Bapak tua itu bersuara dengan keras " apapun yang kau alami kau harus bersyukur, karena rasa bahagia maupun kecewa itu adalah nikmat yang diberikan Tuhan kepada kita nak " ia melanjutkan
" Hal yang patut kau syukuri dari kekalahanmu adalah kau menjadi sempat untuk merenung dan berdiskusi dengan orang tak berpendidikan sepertiku, coba kau bayangkan seandainya kau terpilih?"
...
aku berpikir betul juga apa yang dikatakan bapak tua ini, air masih dimulutku dan belum ku telan.

" Seharusnya kau bersyukur, kau masih mampu kuliah dan beraktivitas". 
wajahku mengeluarkan ekspresi bertanya
" Aku seorang Ayah, anakku seorang lelaki yang cacat fisiknya. ia Buta dan tidak bisa melihat apa-apa. Aku tetap bersyukur karena aku yakin Tuhan bukan memberikan Takdir yang buruk kepadaku tetapi Tuhan telah menentukan skenario terbaik untuk kehidupanku. Anakku itu tidak dapat melihat, tetapi ia mampu bermain musik dengan baik. banyak orang yang kagum kepadanya dan mengundang ia untuk mengisi acara musik dimana-mana" bapak tua itu menjelaskan dan betapa bangganya ia dengan prestasi yang dimiliki anaknya.

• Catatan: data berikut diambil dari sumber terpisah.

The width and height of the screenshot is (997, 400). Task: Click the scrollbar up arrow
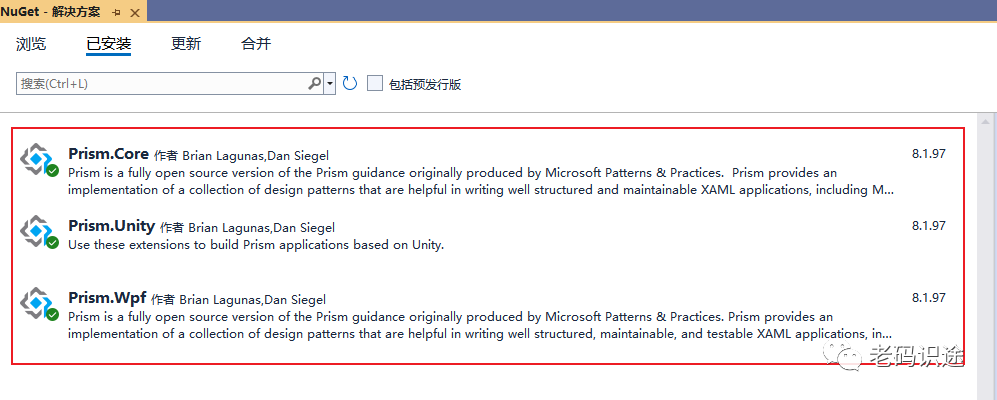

Aku semakin tersadar bahwa aku adalah manusia yang beruntung tetapi sering mengeluh dengan keberuntunganku, aku tidak memiliki kecacatan, orang tuaku mampu, aku bisa kuliah, aku bisa semuanya. aku hanya gagal dalam persaingan politik.
Aku menelan air yang dari tadi ku tahan dimulut itu
" Aku minta maaf karena aku sudah pesimis pak " ucapku kepada bapak tua itu..
Ia menyergah ucapanku " Kau tidak perlu minta maaf kepadaku, minta maaflah kepada dirimu sendiri. karena selama ini kau telah menginjak-injak harga dirimu sendiri hanya karena satu hal". bapak tua itu mengutarakan dengan bijak pandangannya
" Jika hari ini kau gagal meraih sesuatu yang ku tak tau apa itu, besok kau harus kembali mencobanya dan meraihnya" .

Aku pun meminta maaf kepada diriku, dan diriku memaafkannya
aku berjanji dalam diriku sendiri " aku akan mencobanya lagi tahun depan, apapun hasilnya aku akan tetap bersyukur dan ikhlas "

Aku kemudian berpamitan dengan bapak tua itu, aku mengucapkan terima kasih atas pelajaran hidup yg diberikannya..
Aku mulai berjalan meninggalkannya, Bapak itu mulai mengerjakan kembali pekerjaannya memilah-milah sampah. aku tenang dalam perjalanan pulang itu, tak ada rasa gundah sedikitpun dalam diriku, tak muncul sekalipun keluh kesah dari mulutku, aku sadar betapa pentingnya rasa syukur dalam menghadapi kehidupan ini. terima kasih bapak tua, telah mengajarkanku cara berterima kasih kepada Tuhan.